**Excerpt provided:**
☆ ☆ ☆ ☆ ☆ ☆ ☆

Lisa Nandy, Starmer’s shadow foreign secretary, is chair of Labour Friends of Palestine and the Middle East group, an internal lobbying platform. She has expressed support for fighting anti-Semitism within Labour but has endorsed on several occasions the Palestine Solidarity Campaign, a group whose Facebook and Twitter accounts often fail to delete the rampant anti-Semitic rhetoric on their pages. She also signed on last year to a platform that calls for the “return of Palestinians” to the State of Israel — a demand Israel’s advocates say is a euphemism for ending the world’s only Jewish sovereign nation.
Lloyd Russell-Moyle, Starmer’s pick for point man on the environment, in 2017 called for reinstating a Labour activist, Melanie Melvin, who had been suspended for claiming that the BBC faked footage of a Syrian gas attack at the behest of the “Israeli lobby.”
Last week, the Campaign Against Antisemitism, a major communal watchdog, published an analysis of the track records of 32 of Starmer’s nominees for top party positions. The Campaign said that it said shows that Starmer “is not showing zero tolerance to antisemites.”
“He will find his honeymoon short-lived if he delays the hard decisions and actions that are necessary,” the Campaign added in its report.
Labour Against Antisemitism, a group inside the party that grew out of opposition to Corbyn, wrote in a statement that Starmer’s nominations “leave unanswered questions” on Starmer’s commitment to fight anti-Semtism and that “despite some positive signs,” he is “as capable of making inappropriate appointments as his predecessor.”
Starmer’s team did not reply to emails and a telephone query asking for a reaction to these allegations.
However, people with inside knowledge of internal processes within Labour disagree with the assertion that Starmer is reverting to a Corbyn-like system.
“The nominations look bad, but it’s actually a reflection of limited choice,” said one pro-Israel party activist, who spoke under condition of anonymity.
Following last year’s elections, Labour now has 202 lawmakers in the Parliament — its fewest since 1935. At least 12 former lawmakers had left Labour under Corbyn.

☆ ☆ ☆ ☆ ☆ ☆ ☆

**Supplied material:**
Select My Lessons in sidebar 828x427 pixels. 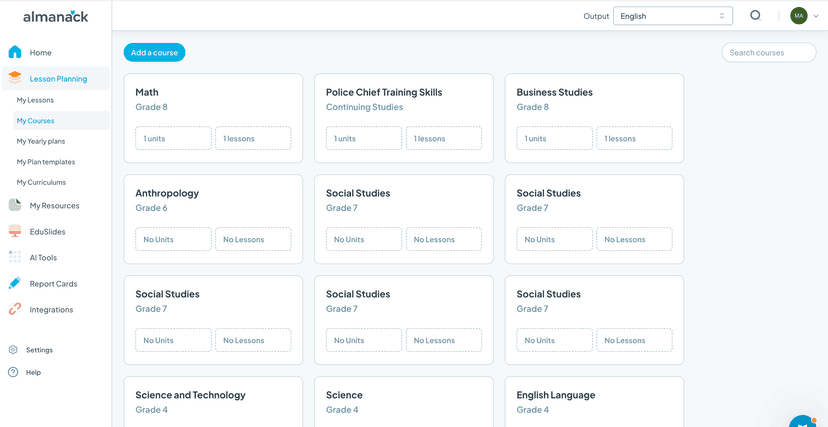[35, 100]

☆ ☆ ☆ ☆ ☆ ☆ ☆

**Directions:**
Decide whether each statement agrees with the text on Starmer's party nominees, answering yes or no and quoting the words of the text that settle it: 1. Labour currently has 202 lawmakers in Parliament, its lowest number since 1935. 2. Starmer's team answered the emails and phone call about the allegations. 3. The Campaign Against Antisemitism examined the track records of 50 of Starmer's nominees. The records that come after the text are a separate set of material.

**Output of the exercise:**
1. Yes: "Labour now has 202 lawmakers in the Parliament — its fewest since 1935."
2. No: "Starmer’s team did not reply to emails and a telephone query asking for a reaction to these allegations."
3. No: "published an analysis of the track records of 32 of Starmer’s nominees for top party positions."